Maritime Activity Reports, Inc.

April 14, 2014

Ethiopia's leading private oil marketer plans to expand into neighboring east African economies and is interested in part financing a refinery after commercial discoveries in the region.
 


Tadesse Tilahun, CEO of National Oil Ethiopia, said untapped crude deposits in Kenya and Uganda handed governments and investors the opportunity to construct a refinery able to compete with cheap imports from India, the Gulf and beyond.



Doing so would help African countries extract more value from their resources and cut their import bills, Tadesse said.



"Africa's demand for refined products is growing hugely because of its economic growth. The crude findings are also increasing. That is the opportunity," Tadesse said in Addis Ababa as part of the Reuters Africa Summit.



"We want to (build) a refinery. We have already discussed this in principle with our shareholders, who are very much committed."
 


National Oil's (NOC) shareholders include Saudi billionaire Mohammed Hussein Al Amoudi, whose investment portfolio in construction, gold, hotels and energy has helped amass an estimated fortune of over $15 billion, according to Forbes.



Tadesse said other private and public investors would need to come on board.
 


Eastern Uganda has become the latest frontier in the global hydrocarbon hunt after gas finds off Tanzania and Mozambique and oil discoveries in Uganda and Kenya.



Even so, Sub-Saharan Africa faces headwinds supplying more of its own refined petroleum products. Regional cooperation and funding for oil-related infrastructure are proving slow, while foreign oil refiners and traders are flooding the $80 billion market with imports.



Existing pipelines also tended to run to the coast, Tadesse said, either for the export of crude or the import of refined products from small-scale refineries found near ports.


 


"That has to change," Tadesse said. "Refineries are now needed inland so that Africa can supply itself."
 


Constraints
Tadesse acknowledged the price tag was problematic for many African countries. Oil production in Uganda has been delayed in part due to a row between the government and investors over the size - and thus cost - of a refinery in the country.

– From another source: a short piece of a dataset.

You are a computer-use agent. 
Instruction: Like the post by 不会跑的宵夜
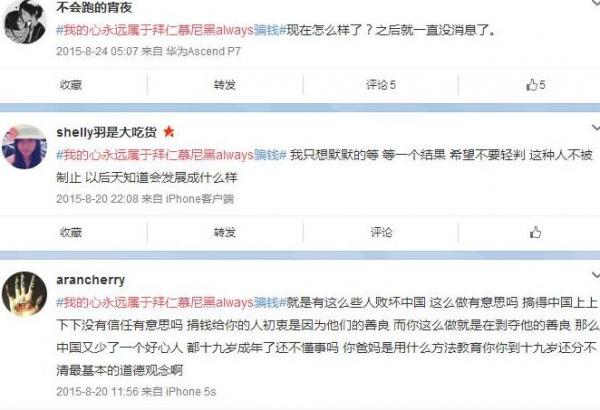(x=535, y=85)
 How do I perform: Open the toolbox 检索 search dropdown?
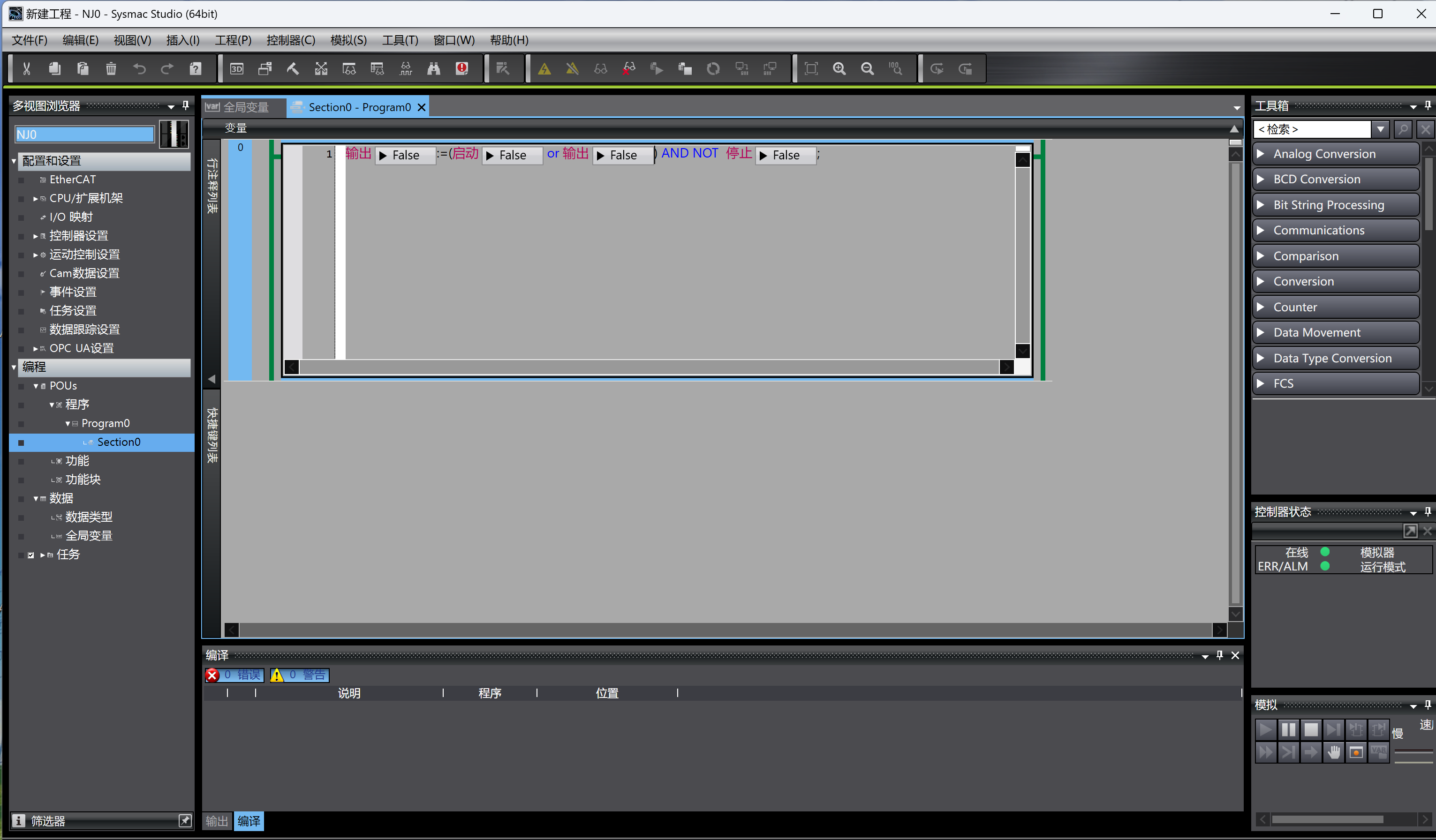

"It would be in our own interest, for all countries in this area, to have a common refinery, a joint facility, where we can take our own product," Tadesse said.



Kenya plans - but has made little progress towards - a new $2.8 billion refinery on its northern coast. Industry experts say Ugandan and Kenyan oil exports could reach 500,000 barrels per day - oil Tadesse would rather see stay in the region.
 


Founded in 2004, NOC now claims a 35 percent share of a market tightly controlled by the Ethiopian state. So too are other key sectors including banking, retail and telecoms, which the government says need shielding from foreign investors while the economy diversifies away from its agricultural base.

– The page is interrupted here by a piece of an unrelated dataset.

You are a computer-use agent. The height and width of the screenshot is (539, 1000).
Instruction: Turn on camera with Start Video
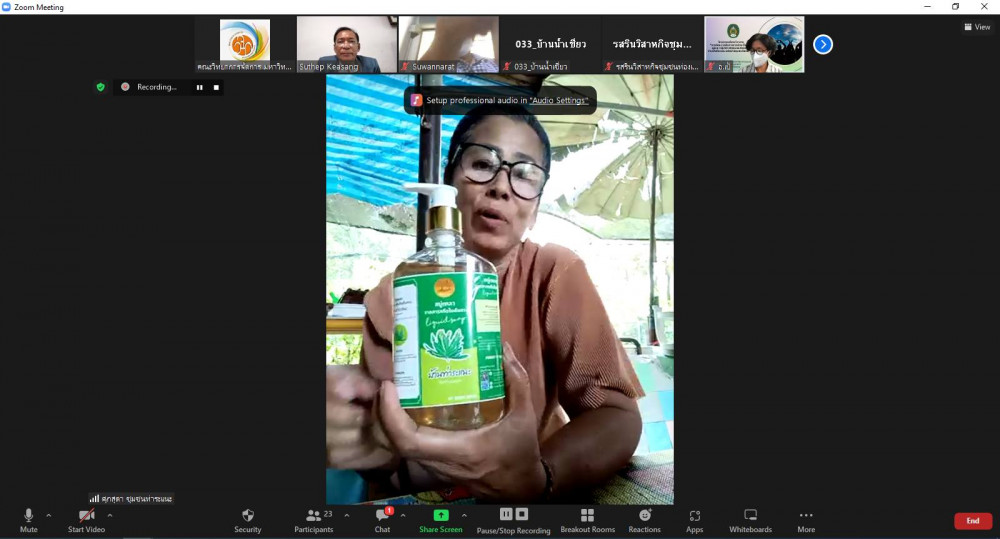click(86, 516)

Tadesse said NOC had secured a license for fuel stations in neighbouring Djibouti and targeted expanding its downstream operations into Kenya within five years. Plans to enter South Sudan have been shelved due to the four-month conflict there.



"We want to be a regional player," Tadesse said.



Oil consumption has doubled in 10 years in Ethiopia, one of Sub-Saharan Africa's fastest-growing economies and now the region's fifth-largest after leap-frogging Kenya.
 


Demand for oil in Ethiopia is seen tripling by 2025, indicative of the economic transformation under way in Africa's second-most populous nation which is still better known abroad for the famine of 1984 and communist-era purges.



But the pace of NOC's expansion at home hinges on the government relaxing its grip on the industry.



Tadesse said the government imported all fuel products and set the market price, allowing fuel stations a margin of just 4 Ethiopian cents - roughly 0.2 U.S. cents - per litre. Land rights issues also hindered growth.
 


"In no way can that be attractive to investors," he said.